Before he could anticipate student reactions, though, Ferguson had to find a way to fund it.

Ferguson wrote a grant proposal on DonorsChoose.org, an online charity dedicated to helping public school teachers with classroom projects by providing a way for individuals to connect directly with classrooms in need, and titled his project, “Collaborative Spaces for Smiling Faces.” On DonorsChoose, parents, alumni and organizations can donate online to specific projects, like Ferguson’s, and, once the goal is reached, DonorsChoose ships necessary materials to the school.

Ferguson shared his project on social media, spreading the word and asking for donations. An individual gift started, and, after donating, the individual contacted the PTSA–unbeknownst to Ferguson–who gave enough money to fund the project 50%.

As a back-to-school special of sorts, the Bill and Melinda Gates Foundation agreed to fund 50% of a project if the other half was funded, and, since “Collaborative Spaces for Smiling Faces” was half-funded, Bill and Melinda Gates matched it.

Outside help from an individual and a foundation allowed Ferguson to set up his round tables for less money than it would normally have cost the school system, and the success, as a project, of “Collaborative Spaces for Smiling Faces,” has paved the way for other Leesville teachers to use DonorsChoose in similar ways.
“In our faculty meeting, Dr. Mutillo did say to get those projects out there because the PTSA was going to send out–in the parent mailing–about DonorsChoose and being able to, as a community, support our school,” said Ferguson.

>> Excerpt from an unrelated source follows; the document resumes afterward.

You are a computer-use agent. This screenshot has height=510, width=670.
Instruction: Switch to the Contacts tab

Ferguson has already seen his round tables’ effects.

“The first unit where… we had the desks… in the same group pattern [as the tables now,] you did not have as much collaboration, you did not have as much conversation about math,” said Ferguson. “As I took away the desks and replaced them with the tables, I saw them engaged, I saw them working with each other.”

Paul Go, sophomore, has seen teamwork and communication improve in class since Ferguson brought the tables in. Go believes the tables strengthened connections–not only among students but between students and the teacher–due to the general increased visibility. Students can see each other and the teacher.

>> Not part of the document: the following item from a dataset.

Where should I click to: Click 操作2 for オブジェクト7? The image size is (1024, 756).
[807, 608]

Go has experienced the collaborative problem solving and peer help Ferguson stressed with the tables. For Go, the collaboration has extended beyond his own table and helped the class collaborate more as a unit.

“Now that [my table group and I] are all at one table, we communicate with each other and help each other out with math problems, and if we can’t do that, we go to another table with another group and help each other out [there],” Go said.

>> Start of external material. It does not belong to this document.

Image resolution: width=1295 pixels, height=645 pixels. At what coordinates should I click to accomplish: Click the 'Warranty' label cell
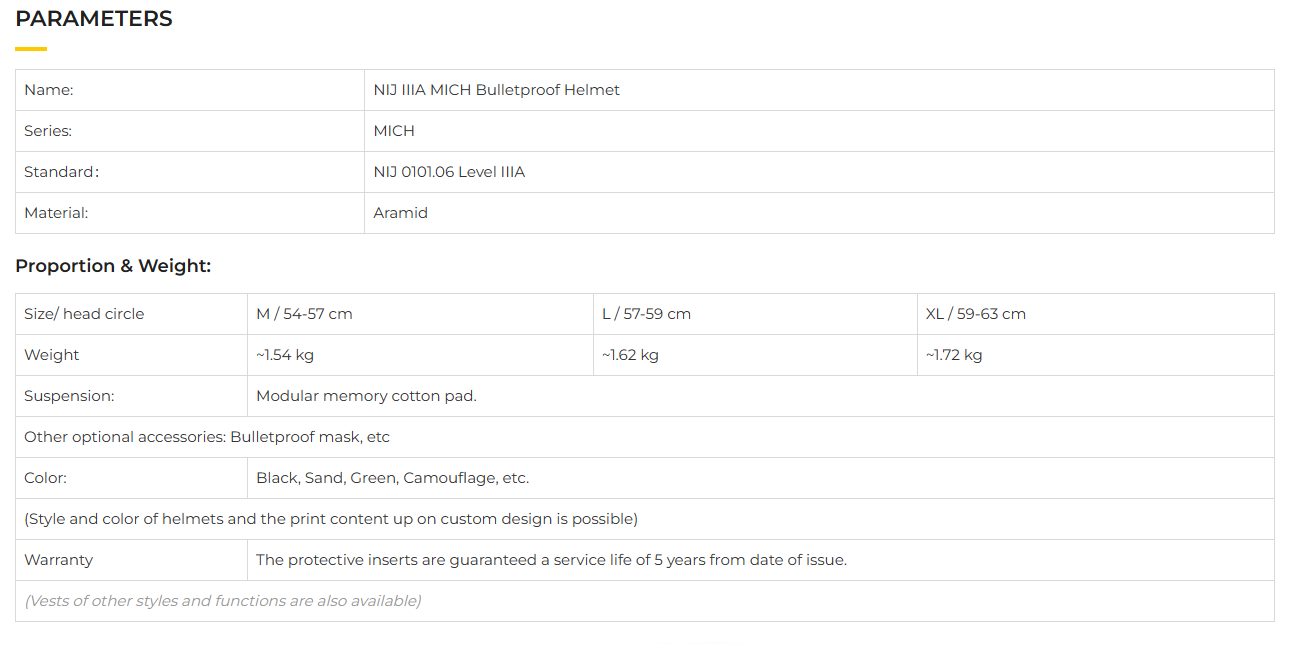(x=58, y=560)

To gauge the success, Ferguson will look test scores but really plans to focus on how students are interacting and reacting, looking for moments like Go described. Still, the tables have been great.

“I have enjoyed the tables so much; not only because it is getting [the students] to work together more than I’ve ever seen a class work together, [but] it gives me more room. I have physically more space,” said Ferguson.

Even setting up the tables became a valuable facet of the project. Ferguson asked his students to stay after to help set up the classroom when the tables came in and ultimately had roughly 12 students help.

“[The students] really enjoyed saying, ‘This is my classroom, and this is how I’m going to help set it up.’ It gave them that ownership, and that was awesome to see,” Ferguson said.

Ferguson has created a classroom environment unlike most visions of math class, complimenting his ideal posted on DonorsChoose: “Individual students practicing problem after problem is a way of the past.”

And, for Ferguson’s students, it certainly is.